I initially adjusted my rules to match the new speeds available but testing showed that the rules were no longer necessary - I can only assume my new ISP has some form of traffic shaping in place at their end because I can download as fast as possible without affecting latency for gaming or causing issues where one download or device drowns out others.

In that situation all the rules were doing was slowing down my connection by about 10% when they weren't needed.

Because I don't have the rules anymore or have a connection with the old ISP where the rules were effective it makes it difficult for me to offer any advice as I can't test any of the changes I might propose, and I don't understand the traffic shaping system well enough to suggest settings based only on theory without testing them myself.

@jc1976 Netgate has a recipe at: https://docs.netgate.com/pfsense/en/latest/recipes/codel-limiters.html

I was trying it out a bit myself, following the above, and on my home 2100 the download speed drops from ~525 with PRIQ to ~430 with FQ_CODEL. I have not dug into it much other than switching back after a day. I would guess maybe a CPU limitation of the 2100's ARM CPU?

@MindlessMavis

ok i did some more testing on this, and it seems not the best for me, and goes to show that its important to test extensively lol

i use a lot of upstream from offsite backups, camera footage, uploading to my vps etc, most of which i have automated through a specific docker host.

so the rules on WanUp work really well, i use a 90/10 weight with 90 being on WanUpQ and 10 being on WanUpQ_LP

this ensures that everything which isn't upload heavy, gets really nice latency

the part which wasn't well configured was the WanDown, I erroneously set it to being the same without applying conscious thought to what it was doing.

I still had the same 90/10 rules in weight but if you think about that for a moment, what happens when anybody is thrashing download? then the weight system comes into place, and the things that i don't care about in the LP queue end up getting undue / undesired priority.

So I have now switched that to scheduler FQ_CODEL and its working much better.

YMMV so test and find out, run a ping to a local news site or similar, alongside multiple speedtests and see which combination of settings performs best for you.

@tman222 said in Bandwidth Limiter Not Working 23.05.01 for Policy Based Routing Firewall Rules:

@break1146 - thanks for your response. I actually came to this thread after noticing that the limiters did not work correctly when applied to LAN rules when a gateway group is used as the default gateway on the rules. Essentially what I was seeing in that case, was that the upload was correctly limited, but the download was limited to only 50% of what the limiter had been set to. I tried out the approach you suggested (floating rules on WAN with tagged LAN traffic) and everything works as expected. Perhaps this is a bug that I should report? Or would you have any ideas as to why I'm only seeing download limited to 50% of limiter value when applied to LAN rules directly? Thanks again.
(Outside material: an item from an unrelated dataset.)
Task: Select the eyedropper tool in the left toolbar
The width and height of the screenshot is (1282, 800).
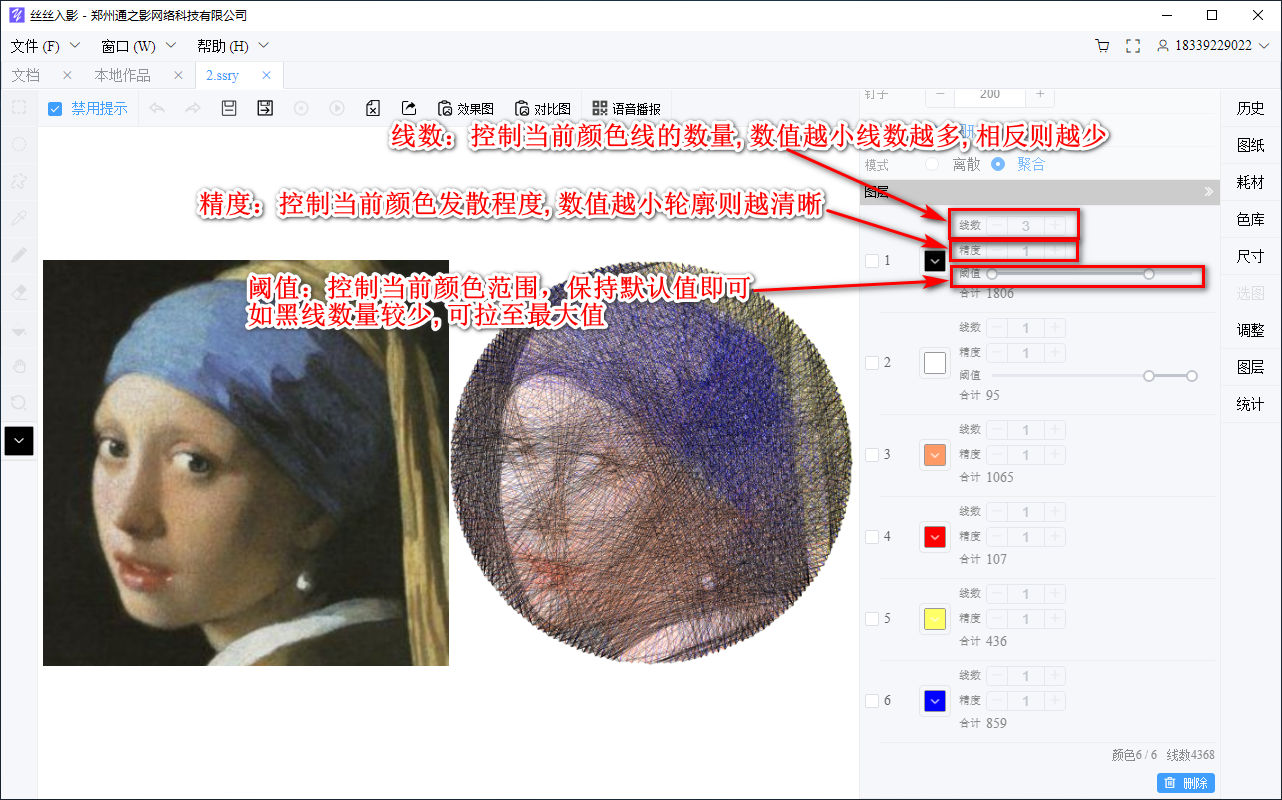Action: pos(20,218)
Just to close the loop on this, it looks like the issue I was experiencing where the download was limited to only 50% of what the limiter had been set to has been resolved in 24.03:

https://redmine.pfsense.org/issues/14854

Btw, all ipv6 disabled. Why creating ipv4 and ipv6?
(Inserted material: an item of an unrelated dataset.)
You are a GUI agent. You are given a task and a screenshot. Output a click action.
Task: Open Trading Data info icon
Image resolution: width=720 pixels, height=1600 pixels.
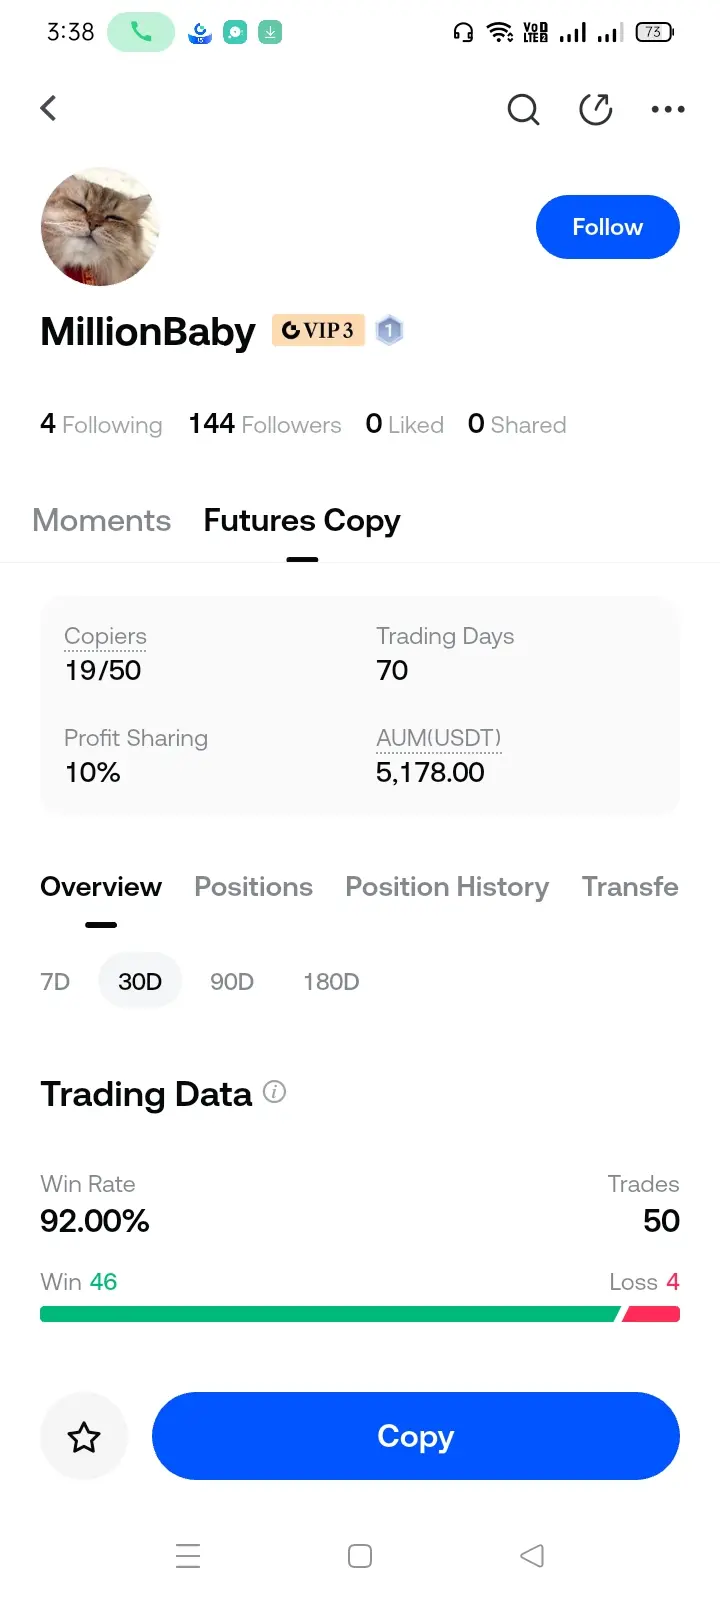click(274, 1092)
@TheNarc said in Bufferbloat recipe and rule direction:

You didn't specify, but just make sure that your floating rule's action is Match, not Pass, and that it is not a "Quick" rule. In my setup I just have two floating rules with the Match action, one for In on WAN and one for Out on WAN. That way you don't need to remember to assign the limiters if you add extra Pass rules on the WAN interface.

Thinking about it, this makes good sense. I have a few services port forwarded. One is my VPN and the others are web based services. I want to throttle the latter but keep the VPN speed unfettered.
If I were to take a consistent approach (i.e. apply similar traffic shaping methods to the inbound), I think I'd need to create multiple limiters/queues in order to differenciate the speeds available to VPN vs the 'slower' services.